Computer

EVGA does not solve the problem in their NVIDIA RTX 30, will your GPU die?

EVGA’s ICX technology places a series of proprietary sensors in key areas of the graphics card PCB, something that combined with its firmware allows in theory more accurate readings of graphics temperature and allows the cooling system to act accordingly. . However, the temperature problem in their RTX 30 Series is real, and not only that but also some end up breaking down because the safety systems do not jump.

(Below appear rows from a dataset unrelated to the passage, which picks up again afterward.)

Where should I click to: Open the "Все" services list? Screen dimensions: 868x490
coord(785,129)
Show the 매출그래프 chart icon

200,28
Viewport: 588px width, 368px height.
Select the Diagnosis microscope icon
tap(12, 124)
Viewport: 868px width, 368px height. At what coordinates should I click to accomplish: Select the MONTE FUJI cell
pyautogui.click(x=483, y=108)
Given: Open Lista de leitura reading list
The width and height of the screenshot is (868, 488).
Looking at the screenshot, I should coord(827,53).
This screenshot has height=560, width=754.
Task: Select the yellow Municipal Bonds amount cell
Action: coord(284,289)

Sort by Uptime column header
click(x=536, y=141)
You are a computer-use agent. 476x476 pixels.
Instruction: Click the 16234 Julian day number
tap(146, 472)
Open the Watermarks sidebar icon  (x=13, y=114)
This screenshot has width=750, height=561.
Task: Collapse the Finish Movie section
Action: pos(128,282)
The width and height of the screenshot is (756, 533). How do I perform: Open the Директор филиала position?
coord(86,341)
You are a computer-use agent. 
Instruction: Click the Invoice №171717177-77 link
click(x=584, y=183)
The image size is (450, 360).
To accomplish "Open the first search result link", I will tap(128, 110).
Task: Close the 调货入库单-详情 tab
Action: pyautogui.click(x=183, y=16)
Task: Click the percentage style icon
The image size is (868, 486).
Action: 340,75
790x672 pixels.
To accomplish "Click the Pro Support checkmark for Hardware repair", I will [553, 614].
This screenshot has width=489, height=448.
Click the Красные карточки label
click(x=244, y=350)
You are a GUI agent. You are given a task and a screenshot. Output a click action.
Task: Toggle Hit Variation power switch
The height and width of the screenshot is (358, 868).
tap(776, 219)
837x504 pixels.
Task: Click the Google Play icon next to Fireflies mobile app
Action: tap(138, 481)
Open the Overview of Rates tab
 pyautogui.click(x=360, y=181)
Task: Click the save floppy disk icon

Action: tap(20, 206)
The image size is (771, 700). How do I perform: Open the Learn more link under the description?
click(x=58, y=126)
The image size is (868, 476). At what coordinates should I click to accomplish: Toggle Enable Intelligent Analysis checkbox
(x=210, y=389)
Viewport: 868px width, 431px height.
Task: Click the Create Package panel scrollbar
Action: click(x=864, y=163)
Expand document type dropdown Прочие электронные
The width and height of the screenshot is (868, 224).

New EVGA firmware does not fix the problem

New World EVGA

As we said, EVGA has distributed a new firmware for its graphics cards that fixes the temperature problem due to bad readings of the ICX sensors, so at this moment we are in a position to compare the readings before and after installing this new firmware that supposedly solves the problem. Problems with EVGA graphics have been emphasized for quite some time, specifically with the control your fans and the high revolutions to which they are put without previous warning because of a bad reading in their sensors.

To get started, let’s see a screenshot with HWInfo64 before firmware update. Of course, we can ignore the fact that some values ​​look different here because the upper bound of the variables used is lower as well. However, what is concerning is what can occasionally be read in the ICX registers at full load, denoting that the fan controller reacts to completely absurd temperature values in its 9 sensors, values ​​that as you will see are totally impossible.

EVGA sensors before

The highest temperature that can be measured under ideal conditions is about 6,000º C, and in comparison you should know that the flame of a candle reaches 1,400º C. With more than 6,500º C measured by the software it is evident that something is wrong, while the PWM value of 255% also denotes a fairly obvious problem, not to mention those more than 65,000 RPM at which the fan supposedly rotates. Absurd.

And then came the firmware update. At first glance, the values ​​seem a little more normal, but the problem with the fan suddenly going to full capacity for no reason is still present. If we scan the ICX sensors we see the same load and the same problem, but the values ​​it returns are slightly different, except that what can be read now is still obviously wrong.

EVGA sensors after

It seems clear that the new firmware that EVGA has distributed to solve the problem is purely cosmetic, since it does not solve any problem. This is where EVGA really comes up against the challenge of having to decide what to do with your ICX technology, because obviously it doesn’t work well and if we read the values ​​from the graphs using NVIDIA’s integrated sensors, then the values ​​are correct.

The history of ICX and its 9 sensors

EVGA ICX3

We have to look back to 2017 to see where these values ​​come from, since the EVGA’s patented ICX technology has not changed since then. At that time it had been shown that no temperature value could be read except that of the GPU diode with the usual tools, so sometimes temperature values ​​from VRM or others were offered in programs like GPU-Z as simple return values ​​from the PWM controller, but they were not actual measured values.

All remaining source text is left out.